___ The input

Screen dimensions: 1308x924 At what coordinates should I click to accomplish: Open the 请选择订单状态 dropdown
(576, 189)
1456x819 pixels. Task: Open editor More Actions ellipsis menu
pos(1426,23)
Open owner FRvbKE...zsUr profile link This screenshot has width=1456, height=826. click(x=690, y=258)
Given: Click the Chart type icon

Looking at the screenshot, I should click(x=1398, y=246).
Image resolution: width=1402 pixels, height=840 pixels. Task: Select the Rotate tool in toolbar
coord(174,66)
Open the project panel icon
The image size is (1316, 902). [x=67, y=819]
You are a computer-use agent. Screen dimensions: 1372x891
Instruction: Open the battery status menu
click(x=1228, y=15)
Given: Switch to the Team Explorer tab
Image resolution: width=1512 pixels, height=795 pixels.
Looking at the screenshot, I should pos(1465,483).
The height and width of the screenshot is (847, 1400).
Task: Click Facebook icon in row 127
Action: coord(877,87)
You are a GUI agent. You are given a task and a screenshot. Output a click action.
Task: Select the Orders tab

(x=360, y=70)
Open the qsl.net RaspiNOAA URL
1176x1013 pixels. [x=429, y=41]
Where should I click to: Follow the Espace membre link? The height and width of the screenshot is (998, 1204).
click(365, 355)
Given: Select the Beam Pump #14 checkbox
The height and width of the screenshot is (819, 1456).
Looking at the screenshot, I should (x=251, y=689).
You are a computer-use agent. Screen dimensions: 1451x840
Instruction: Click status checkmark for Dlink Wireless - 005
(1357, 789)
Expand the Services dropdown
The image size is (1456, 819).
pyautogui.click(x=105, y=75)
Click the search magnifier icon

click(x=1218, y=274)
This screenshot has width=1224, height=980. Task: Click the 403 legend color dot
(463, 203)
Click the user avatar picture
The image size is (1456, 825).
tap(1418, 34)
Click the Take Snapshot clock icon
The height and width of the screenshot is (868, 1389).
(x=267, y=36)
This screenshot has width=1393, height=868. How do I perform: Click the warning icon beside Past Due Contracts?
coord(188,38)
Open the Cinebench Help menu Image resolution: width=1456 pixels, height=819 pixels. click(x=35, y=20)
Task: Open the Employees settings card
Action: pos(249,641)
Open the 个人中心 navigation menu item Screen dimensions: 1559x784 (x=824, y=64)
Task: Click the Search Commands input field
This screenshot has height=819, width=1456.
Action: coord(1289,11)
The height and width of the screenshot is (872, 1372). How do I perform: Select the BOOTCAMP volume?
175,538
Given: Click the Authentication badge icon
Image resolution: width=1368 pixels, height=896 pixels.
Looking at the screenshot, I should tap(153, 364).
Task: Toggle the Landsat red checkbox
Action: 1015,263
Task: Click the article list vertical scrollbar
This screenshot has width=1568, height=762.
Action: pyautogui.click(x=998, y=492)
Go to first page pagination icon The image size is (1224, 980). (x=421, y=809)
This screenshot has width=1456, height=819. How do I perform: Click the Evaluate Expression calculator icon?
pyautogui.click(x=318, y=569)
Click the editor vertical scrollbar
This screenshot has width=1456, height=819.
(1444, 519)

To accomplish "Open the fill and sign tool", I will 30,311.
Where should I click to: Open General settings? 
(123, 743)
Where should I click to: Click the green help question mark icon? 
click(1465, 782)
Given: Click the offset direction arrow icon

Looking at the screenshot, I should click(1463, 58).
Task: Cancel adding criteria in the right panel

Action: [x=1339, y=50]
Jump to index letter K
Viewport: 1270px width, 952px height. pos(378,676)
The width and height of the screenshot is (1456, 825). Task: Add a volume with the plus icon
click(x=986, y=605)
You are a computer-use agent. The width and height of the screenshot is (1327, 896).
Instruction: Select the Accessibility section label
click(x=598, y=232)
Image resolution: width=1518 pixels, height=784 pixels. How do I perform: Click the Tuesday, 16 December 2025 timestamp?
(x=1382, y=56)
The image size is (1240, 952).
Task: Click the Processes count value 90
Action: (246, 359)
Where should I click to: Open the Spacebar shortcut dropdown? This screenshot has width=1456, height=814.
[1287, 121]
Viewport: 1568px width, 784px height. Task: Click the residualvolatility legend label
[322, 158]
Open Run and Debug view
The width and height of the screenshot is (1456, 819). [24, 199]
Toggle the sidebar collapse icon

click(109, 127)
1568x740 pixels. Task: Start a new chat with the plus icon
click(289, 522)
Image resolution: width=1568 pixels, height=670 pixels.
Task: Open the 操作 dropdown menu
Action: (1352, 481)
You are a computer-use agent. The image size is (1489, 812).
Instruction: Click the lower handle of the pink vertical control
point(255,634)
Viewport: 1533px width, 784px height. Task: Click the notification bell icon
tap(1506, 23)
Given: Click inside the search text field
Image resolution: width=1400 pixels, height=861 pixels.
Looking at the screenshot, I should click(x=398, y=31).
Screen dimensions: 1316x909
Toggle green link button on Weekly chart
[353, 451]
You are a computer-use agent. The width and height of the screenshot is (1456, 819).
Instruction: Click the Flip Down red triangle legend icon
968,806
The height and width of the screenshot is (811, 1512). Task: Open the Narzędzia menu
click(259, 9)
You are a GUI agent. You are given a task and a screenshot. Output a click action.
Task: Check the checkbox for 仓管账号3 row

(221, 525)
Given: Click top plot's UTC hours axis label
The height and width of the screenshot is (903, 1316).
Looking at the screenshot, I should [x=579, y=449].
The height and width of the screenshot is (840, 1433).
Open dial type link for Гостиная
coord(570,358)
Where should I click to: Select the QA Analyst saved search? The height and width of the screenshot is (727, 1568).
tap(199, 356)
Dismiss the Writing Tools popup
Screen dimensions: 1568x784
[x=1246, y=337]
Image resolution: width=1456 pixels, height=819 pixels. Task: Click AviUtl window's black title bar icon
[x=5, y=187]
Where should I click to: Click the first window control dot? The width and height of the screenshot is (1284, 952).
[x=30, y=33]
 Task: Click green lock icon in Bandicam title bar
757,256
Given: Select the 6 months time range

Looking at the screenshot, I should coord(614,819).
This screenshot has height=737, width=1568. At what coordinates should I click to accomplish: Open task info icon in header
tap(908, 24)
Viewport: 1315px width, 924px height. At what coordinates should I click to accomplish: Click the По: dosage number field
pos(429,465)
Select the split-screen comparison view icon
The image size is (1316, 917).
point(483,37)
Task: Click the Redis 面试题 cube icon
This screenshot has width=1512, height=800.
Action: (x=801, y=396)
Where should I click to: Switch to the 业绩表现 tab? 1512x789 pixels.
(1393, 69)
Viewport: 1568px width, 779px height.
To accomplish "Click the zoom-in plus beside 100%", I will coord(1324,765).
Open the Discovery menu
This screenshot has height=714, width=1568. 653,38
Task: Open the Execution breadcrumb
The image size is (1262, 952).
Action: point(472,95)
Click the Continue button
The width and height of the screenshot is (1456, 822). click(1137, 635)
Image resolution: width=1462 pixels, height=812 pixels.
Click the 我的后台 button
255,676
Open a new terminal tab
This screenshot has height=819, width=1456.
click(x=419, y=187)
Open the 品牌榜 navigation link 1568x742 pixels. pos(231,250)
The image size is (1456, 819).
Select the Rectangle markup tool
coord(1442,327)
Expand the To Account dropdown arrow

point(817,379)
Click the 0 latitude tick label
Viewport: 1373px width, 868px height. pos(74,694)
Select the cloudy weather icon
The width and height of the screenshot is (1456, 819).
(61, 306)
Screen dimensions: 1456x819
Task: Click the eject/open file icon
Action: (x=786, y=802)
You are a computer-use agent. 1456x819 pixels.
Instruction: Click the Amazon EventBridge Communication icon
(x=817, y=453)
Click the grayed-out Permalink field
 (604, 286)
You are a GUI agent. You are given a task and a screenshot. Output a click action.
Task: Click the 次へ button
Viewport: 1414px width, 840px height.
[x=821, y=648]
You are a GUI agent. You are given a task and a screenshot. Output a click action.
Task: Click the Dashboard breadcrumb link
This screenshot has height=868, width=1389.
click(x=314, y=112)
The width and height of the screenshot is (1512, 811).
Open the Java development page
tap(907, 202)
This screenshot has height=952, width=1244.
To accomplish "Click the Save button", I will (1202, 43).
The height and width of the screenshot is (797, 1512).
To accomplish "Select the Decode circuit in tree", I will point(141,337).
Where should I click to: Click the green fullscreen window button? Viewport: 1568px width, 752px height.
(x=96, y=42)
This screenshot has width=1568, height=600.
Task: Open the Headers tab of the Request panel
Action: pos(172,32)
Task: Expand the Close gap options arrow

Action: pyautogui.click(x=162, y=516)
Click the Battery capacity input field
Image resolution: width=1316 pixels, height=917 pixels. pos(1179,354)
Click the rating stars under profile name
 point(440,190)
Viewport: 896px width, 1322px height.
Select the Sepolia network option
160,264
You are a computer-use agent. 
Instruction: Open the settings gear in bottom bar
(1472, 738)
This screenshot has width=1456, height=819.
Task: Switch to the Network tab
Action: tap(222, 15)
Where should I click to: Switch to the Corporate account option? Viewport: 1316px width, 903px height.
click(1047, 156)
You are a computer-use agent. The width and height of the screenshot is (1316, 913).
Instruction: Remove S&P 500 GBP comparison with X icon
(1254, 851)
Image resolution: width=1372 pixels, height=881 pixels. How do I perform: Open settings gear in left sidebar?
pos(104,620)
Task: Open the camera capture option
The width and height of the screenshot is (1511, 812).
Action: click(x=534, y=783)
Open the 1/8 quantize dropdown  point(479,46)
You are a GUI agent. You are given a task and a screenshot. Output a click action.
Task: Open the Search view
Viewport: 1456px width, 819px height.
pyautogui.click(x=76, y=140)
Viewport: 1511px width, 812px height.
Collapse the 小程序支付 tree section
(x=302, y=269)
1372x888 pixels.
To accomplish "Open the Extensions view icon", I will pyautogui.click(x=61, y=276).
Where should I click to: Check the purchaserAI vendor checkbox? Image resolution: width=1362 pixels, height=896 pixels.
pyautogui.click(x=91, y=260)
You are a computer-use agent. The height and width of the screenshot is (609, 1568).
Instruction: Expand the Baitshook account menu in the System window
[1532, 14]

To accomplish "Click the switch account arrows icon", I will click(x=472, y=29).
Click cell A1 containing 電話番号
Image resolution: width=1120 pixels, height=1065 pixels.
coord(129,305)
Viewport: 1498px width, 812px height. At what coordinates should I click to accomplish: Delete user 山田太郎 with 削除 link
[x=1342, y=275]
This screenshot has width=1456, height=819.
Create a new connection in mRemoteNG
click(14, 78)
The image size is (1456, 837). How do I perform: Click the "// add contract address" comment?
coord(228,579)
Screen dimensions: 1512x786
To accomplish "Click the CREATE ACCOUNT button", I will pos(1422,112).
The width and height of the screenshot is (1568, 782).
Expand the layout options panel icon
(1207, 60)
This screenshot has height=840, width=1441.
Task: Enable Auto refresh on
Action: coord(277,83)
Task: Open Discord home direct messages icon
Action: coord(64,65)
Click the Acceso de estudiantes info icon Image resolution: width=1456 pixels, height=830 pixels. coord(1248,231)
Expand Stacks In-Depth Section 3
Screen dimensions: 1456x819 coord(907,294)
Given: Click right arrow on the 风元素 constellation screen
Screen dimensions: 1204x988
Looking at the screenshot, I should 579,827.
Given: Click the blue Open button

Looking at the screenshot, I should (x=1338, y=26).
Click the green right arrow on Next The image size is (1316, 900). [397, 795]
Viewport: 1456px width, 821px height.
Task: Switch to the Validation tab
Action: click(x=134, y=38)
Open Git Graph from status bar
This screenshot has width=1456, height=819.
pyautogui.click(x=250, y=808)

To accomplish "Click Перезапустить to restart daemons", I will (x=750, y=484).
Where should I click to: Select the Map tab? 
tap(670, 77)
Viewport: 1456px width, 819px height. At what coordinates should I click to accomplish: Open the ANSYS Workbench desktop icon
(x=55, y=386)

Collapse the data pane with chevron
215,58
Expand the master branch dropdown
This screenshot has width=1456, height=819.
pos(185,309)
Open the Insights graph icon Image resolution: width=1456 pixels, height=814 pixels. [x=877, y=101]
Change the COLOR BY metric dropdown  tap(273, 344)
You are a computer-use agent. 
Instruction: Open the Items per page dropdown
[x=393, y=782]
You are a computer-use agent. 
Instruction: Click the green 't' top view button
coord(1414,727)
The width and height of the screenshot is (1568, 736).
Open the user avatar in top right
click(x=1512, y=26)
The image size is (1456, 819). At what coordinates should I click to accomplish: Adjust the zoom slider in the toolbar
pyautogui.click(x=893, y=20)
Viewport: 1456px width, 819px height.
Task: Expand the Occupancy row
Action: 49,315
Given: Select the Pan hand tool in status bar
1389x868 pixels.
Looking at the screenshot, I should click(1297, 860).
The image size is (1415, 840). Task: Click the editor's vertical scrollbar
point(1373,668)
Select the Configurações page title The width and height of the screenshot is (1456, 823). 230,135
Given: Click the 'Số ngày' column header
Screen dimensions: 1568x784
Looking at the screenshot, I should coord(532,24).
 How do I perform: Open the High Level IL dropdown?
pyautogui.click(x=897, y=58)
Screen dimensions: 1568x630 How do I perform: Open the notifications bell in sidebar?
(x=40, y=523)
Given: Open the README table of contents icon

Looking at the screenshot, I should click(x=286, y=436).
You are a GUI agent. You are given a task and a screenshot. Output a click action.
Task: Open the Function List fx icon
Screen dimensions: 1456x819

______

Action item: Only lines holding the word "navigation" belong in the answer; copy each one from the material.

Reply:
Open the 个人中心 navigation menu item Screen dimensions: 1559x784 (x=824, y=64)
Open the 品牌榜 navigation link 1568x742 pixels. pos(231,250)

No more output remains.